→ Goal of the exercise:
Exact copy, no pictures: return only the lines below from the line with "Task: Select the" up to and including the line with "Task: Open the Spec Edit... button".

START Listed records

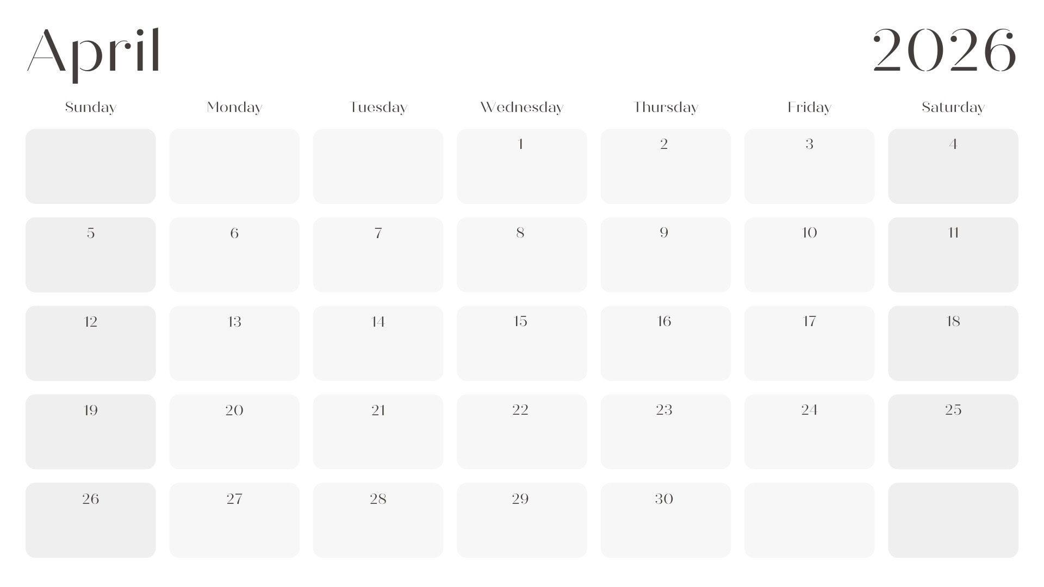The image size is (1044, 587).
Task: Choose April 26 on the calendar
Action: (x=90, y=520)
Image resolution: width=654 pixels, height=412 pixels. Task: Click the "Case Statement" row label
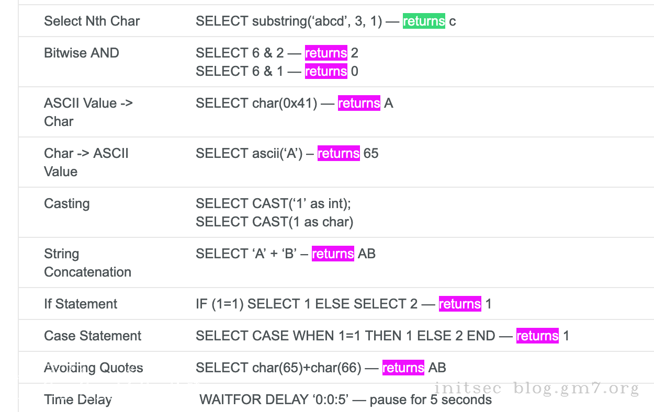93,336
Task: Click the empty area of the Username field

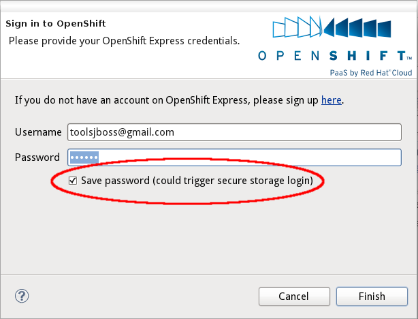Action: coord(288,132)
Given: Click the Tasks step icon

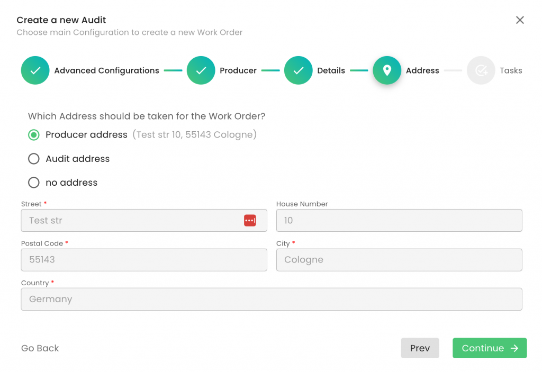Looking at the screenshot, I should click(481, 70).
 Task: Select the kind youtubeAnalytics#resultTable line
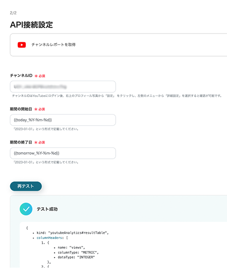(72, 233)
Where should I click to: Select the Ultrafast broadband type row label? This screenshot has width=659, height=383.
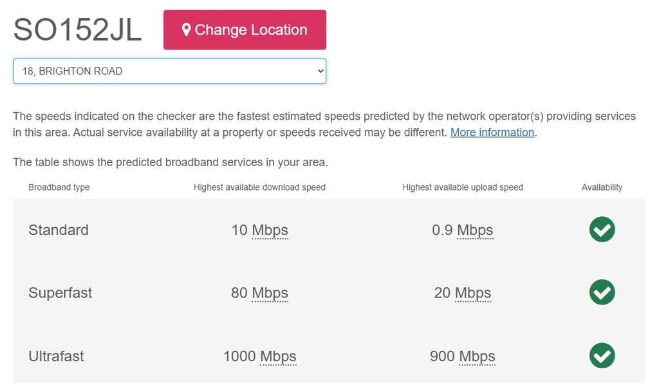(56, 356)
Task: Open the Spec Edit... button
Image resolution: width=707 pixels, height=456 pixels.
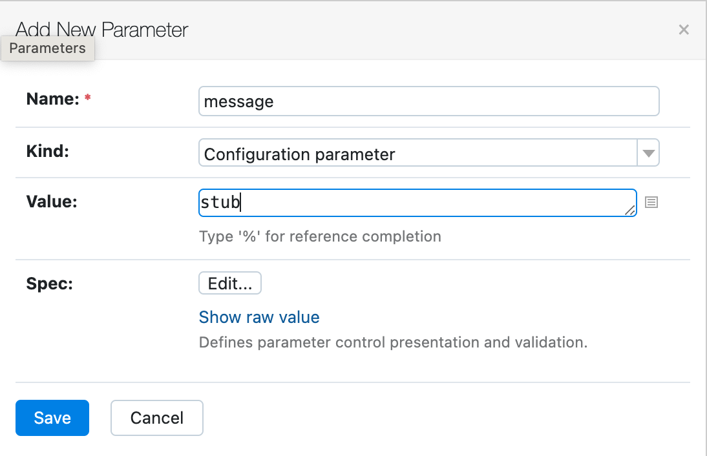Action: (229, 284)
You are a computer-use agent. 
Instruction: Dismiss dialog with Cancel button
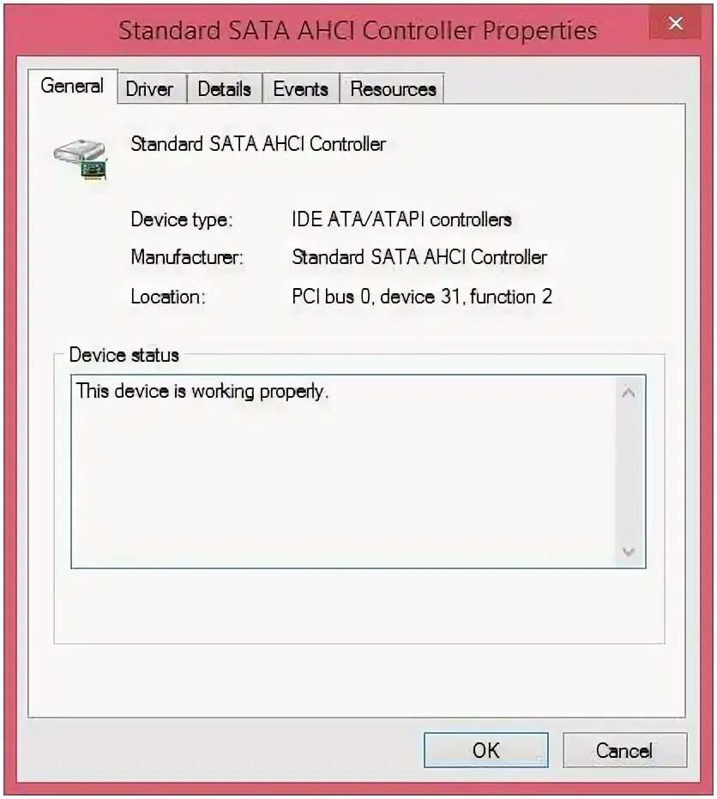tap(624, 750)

END Listed records
START Listed records

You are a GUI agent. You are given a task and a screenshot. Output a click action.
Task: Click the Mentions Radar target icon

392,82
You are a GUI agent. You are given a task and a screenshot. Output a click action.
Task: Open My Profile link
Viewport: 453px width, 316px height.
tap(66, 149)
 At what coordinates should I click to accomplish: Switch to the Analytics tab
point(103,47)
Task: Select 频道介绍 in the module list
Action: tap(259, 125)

END Listed records

→ Answer:
 Task: Select the kind youtubeAnalytics#resultTable line
(72, 233)
Where should I click to: Select the Ultrafast broadband type row label? This screenshot has width=659, height=383.
(56, 356)
Task: Open the Spec Edit... button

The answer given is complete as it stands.